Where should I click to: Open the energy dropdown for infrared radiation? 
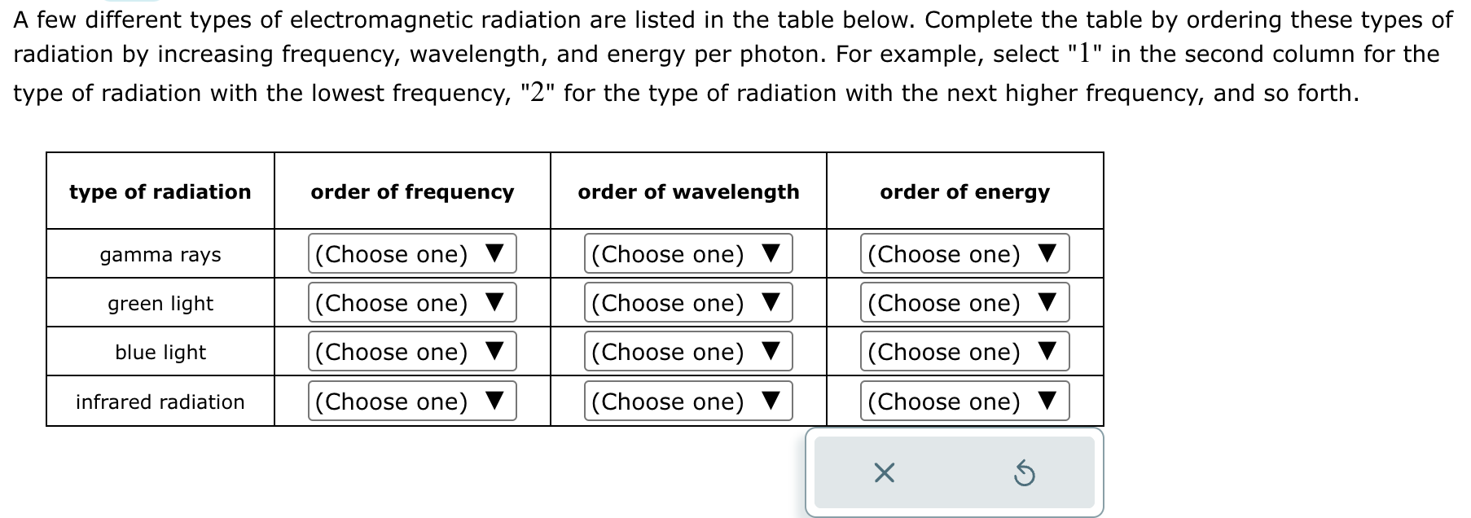[x=964, y=401]
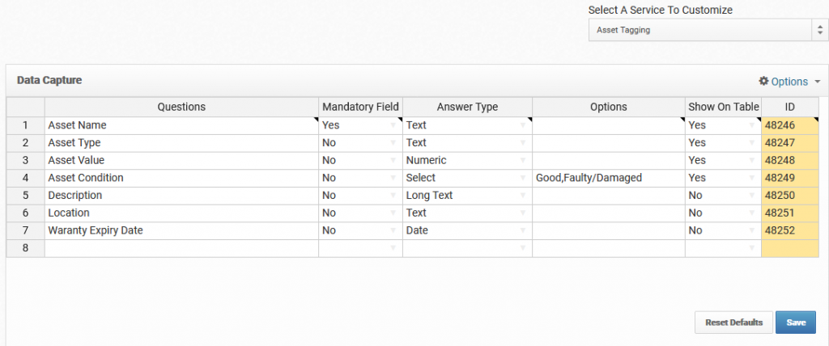This screenshot has height=346, width=829.
Task: Click the Reset Defaults button
Action: (733, 323)
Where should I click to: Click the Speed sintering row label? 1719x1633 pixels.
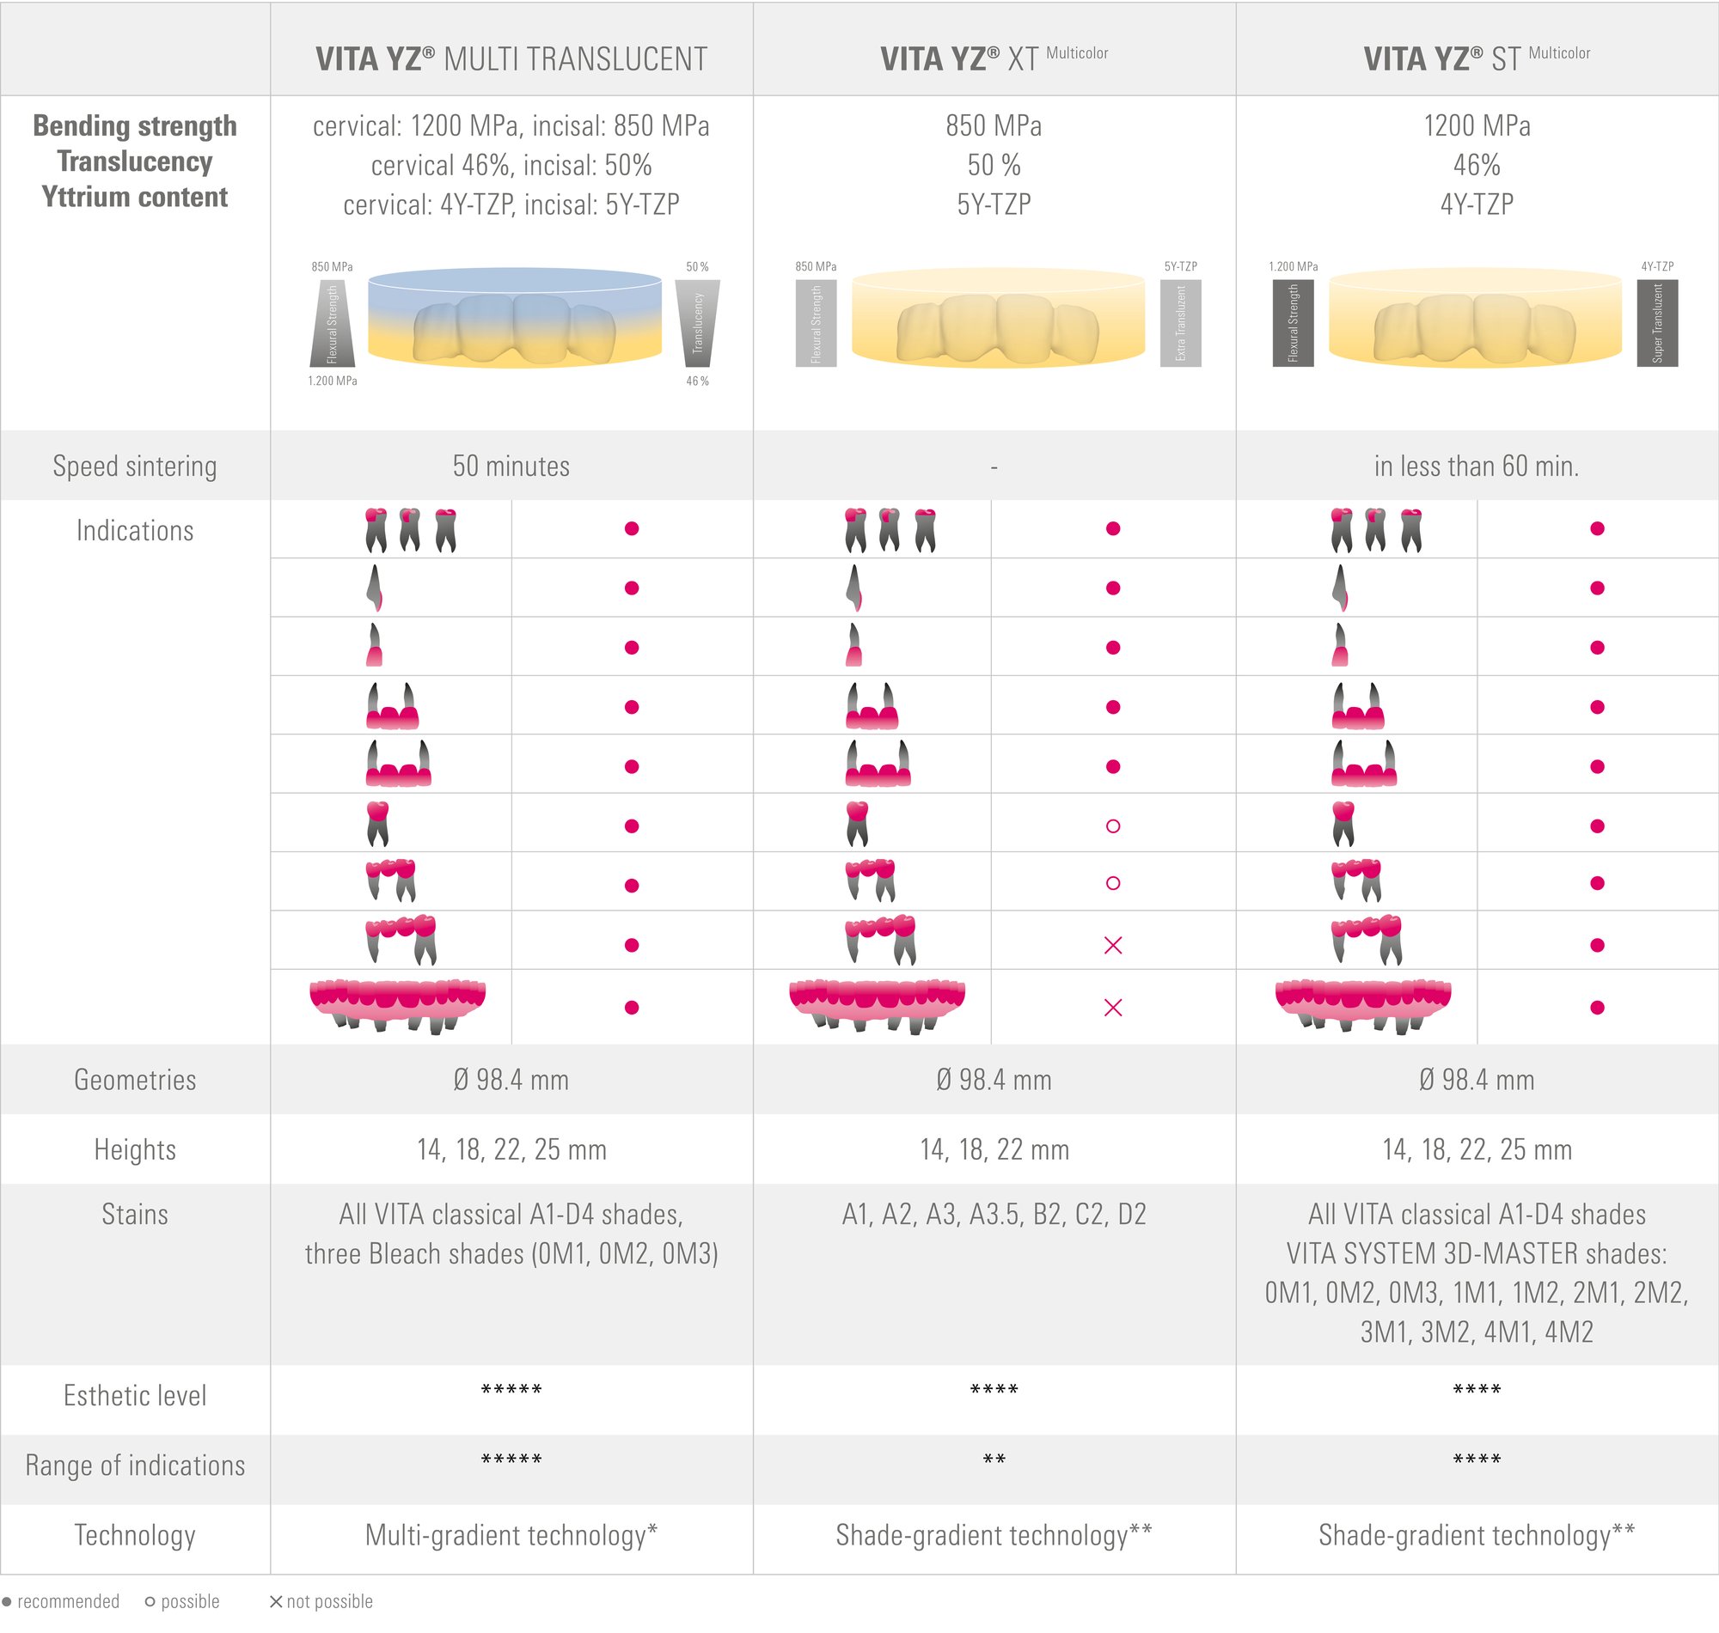point(135,466)
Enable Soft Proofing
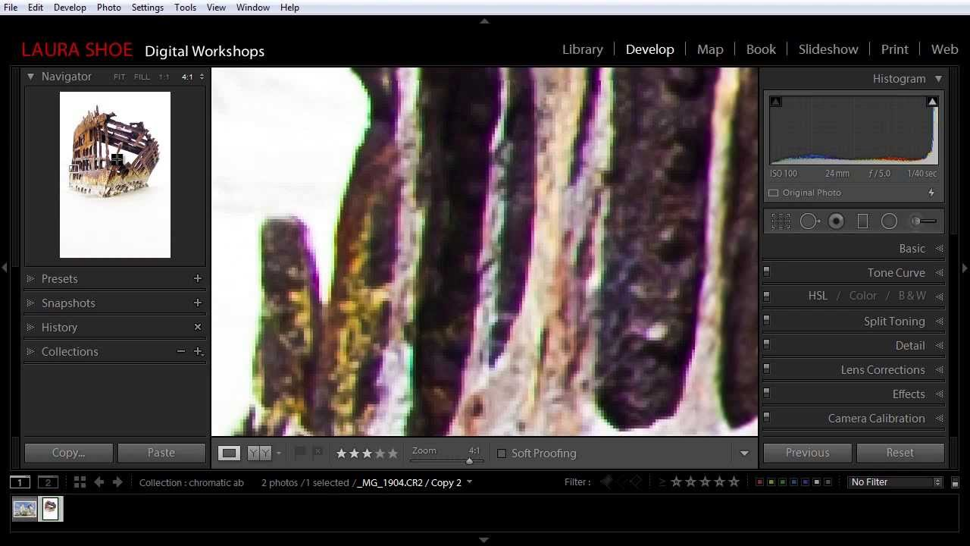The image size is (970, 546). tap(502, 453)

***

» **Task prompt**:
Only the pictures should be left out; write out everything else in the records exactly.

» **Solution to this problem**:
Where should I click to: Open the energy dropdown for infrared radiation? 
[x=964, y=401]
This screenshot has height=346, width=829.
Task: Click the Reset Defaults button
Action: (733, 323)
Where should I click to: Click the Speed sintering row label? 1719x1633 pixels.
point(135,466)
Enable Soft Proofing
The image size is (970, 546). tap(502, 453)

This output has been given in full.